Compiti da svolgere
**1)** Nel testo sull'anestesia, quanto ossigeno al minuto arriva alle vie aeree del paziente durante l'intervento?
**2)** Prosegui il testo sull'anestesia a partire dalla sua ultima frase.

Testo estratto
((

La tecnica descritta da Moore consiste nell’infiltrazione del plesso cervicale superficiale e profondo con mepivacaina all’1,5% con aggiunta di un’infiltrazione locale del campo operatorio.

Durante l’intervento si fa giungere alle vie aeree del paziente un flusso di ossigeno di 3 litri al minuto.

I fautori dell’anestesia generale fanno notare, nella tecnica locale, i molti fattori che creano un disagio al paziente: in particolare la ventilazione inadeguata e rischio potenziale d’ipossia, e un’esposizione chirurgica non ottimale. Per contro sottolineano la possibilità che offre l’anestesia generale di poter controllare e modificare una molteplicità di parametri: la pressione arteriosa, la ventilazione, la pressione parziale dell’ossigeno e dell’anidride carbonica, il flusso cerebrale, adeguandoli alle necessità del momento.

La tecnica ha subito varianti negli anni in termini di farmaci impiegati: lo schema classico prevedeva una premeditazione leggera con atropina e diazepam, un’induzione con tiopentale, rapida intubazione dopo aver iperventilato con ossigeno e dopo una dose di succinilcolina.

Il mantenimento, ottenuto con una miscela di ossigeno e protossido d’azoto al 50% e alotano in concentrazione dello 0,5-1 %. Per l’induzione e il risveglio e per le fasi d’emergenza si usa un respiratore a circuito semichiuso, durante l’intervento si usa una macchina senza rirespirazione per consentire le misurazioni di flusso cerebrale con la tecnica dello xenon-133.

All’inizio l’accordo sull’utilizzo dell’alotano sembrava generale in relazione alla vasodilatazione con aumento del flusso cerebrale che esso produce e alla diminuzione delle richieste metaboliche da parte del cervello. Comunque erano state fatte esperienze anche con altri anestetici come riportato in uno studio condotto da Heifetz pubblicato nel 1973 nel quale si ponevano l’accento i vantaggi del metossifluorano che permette un mantenimento ad alte pressioni di ossigeno ed evita in presenza di ipercarbia il pericolo di aritmie.

 

IPERCAPNIA,NORNOCAPNIA,IPOCAPNIA.

 

Un altro problema ampiamente dibattuto è l’impiego dell’ipercapnia in questi pazienti.

Il problema si fonda su alcuni presupposti fisiologici: l’anidride carbonica, è stato dimostrato, ha un effetto di vasodilatazione cerebrale e d’aumento del flusso, sembra pertanto logico ipotizzare un suo impiego per ottenere un aumento dell’apporto ematico specie in un intervento in cui il maggior pericolo è l’insufficienza ischemica del cervello.

Senonchè altre ricerche hanno dimostrato che il distretto cerebrale che dipende per il suo apporto ematico da una carotide in parte ostruita, si trova in condizione di acidosi metabolica e conseguentemente i suoi vasi sono di norma massimamente dilatati.

))

Dati forniti
((

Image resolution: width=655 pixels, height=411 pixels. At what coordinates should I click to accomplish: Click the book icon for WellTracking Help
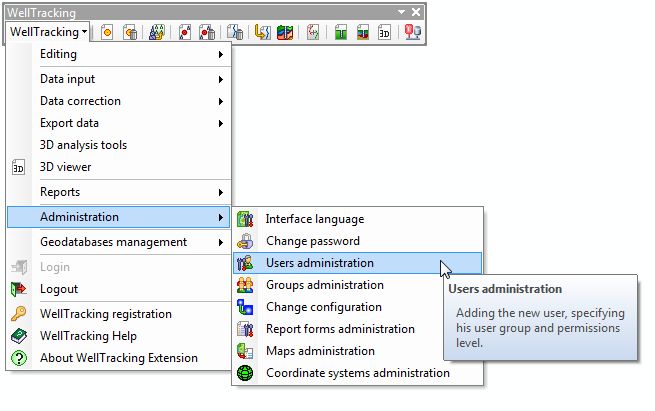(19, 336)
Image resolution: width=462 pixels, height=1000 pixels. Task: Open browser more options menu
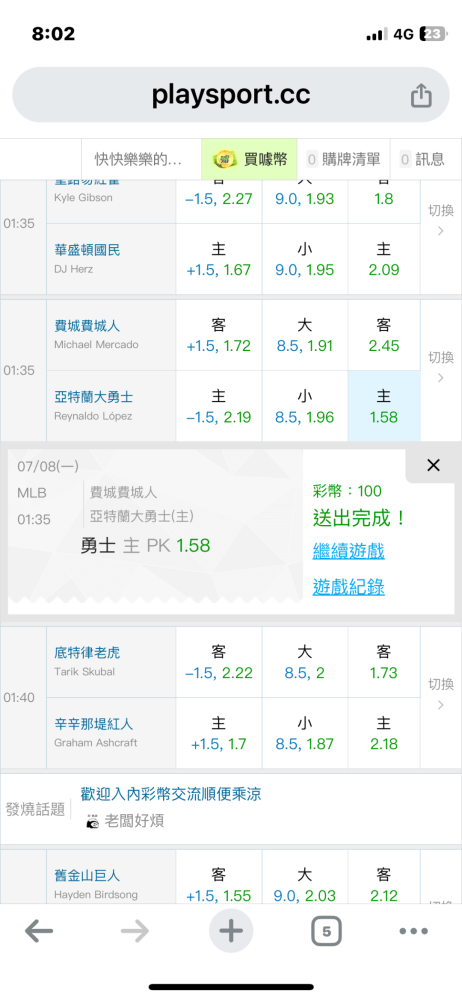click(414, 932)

))

Risultati per compito
**1)** 3 litri al minuto.

**2)**
Ancora è stato visto che questa condizione si associa ad uno stato di compenso per cui il sangue che preferibilmente circola in questi vasi dilatati è stato sottratto alle altre zone normalmente perfuse; se a questo punto si induce una ipercapnia, si crea una vasodilatazione generalizzata, e il sangue tornerà a circolare di preferenza nelle zone sane e “salterà” la zona ischemica ( steal phenomenon ).

Tutte queste osservazioni sono state a più riprese confutate e riaffermate, ma verosimilmente rappresentano il nucleo su cui si fondano le varie esperienze e metodiche.

Ehrenfeld, Fourcade, Boysen sono fautori dell’uso dell’ipocapnia che associano ad un moderato grado di ipertensione.

Sharbrough in un ampio documentato studio pubblicato alcuni anni fa si dichiara favorevole all’uso di una normale PCO2, perché pur non credendo all’effettiva entità pratica dello steal phenomenon, non ha notato con un’elevata PCO2 una diminuzione dell’ischemia pur con flusso aumentato.

Inoltre una condizione di acidosi indotta da un’alta CO2 può richiedere un più alto flusso e ancora non bisogna dimenticare il pericolo di aritmie in pazienti ad alto rischio come questi.

D’altra parte respinge l’uso della ipocapnia perché ha documentato in animali una riduzione del livello di ATP e un drammatico aumento del livello di acido lattico nelle aree ischemiche dopo questo trattamento.

Sundt in un lavoro del 74 conferma l’entità reale dello steal phenomenon.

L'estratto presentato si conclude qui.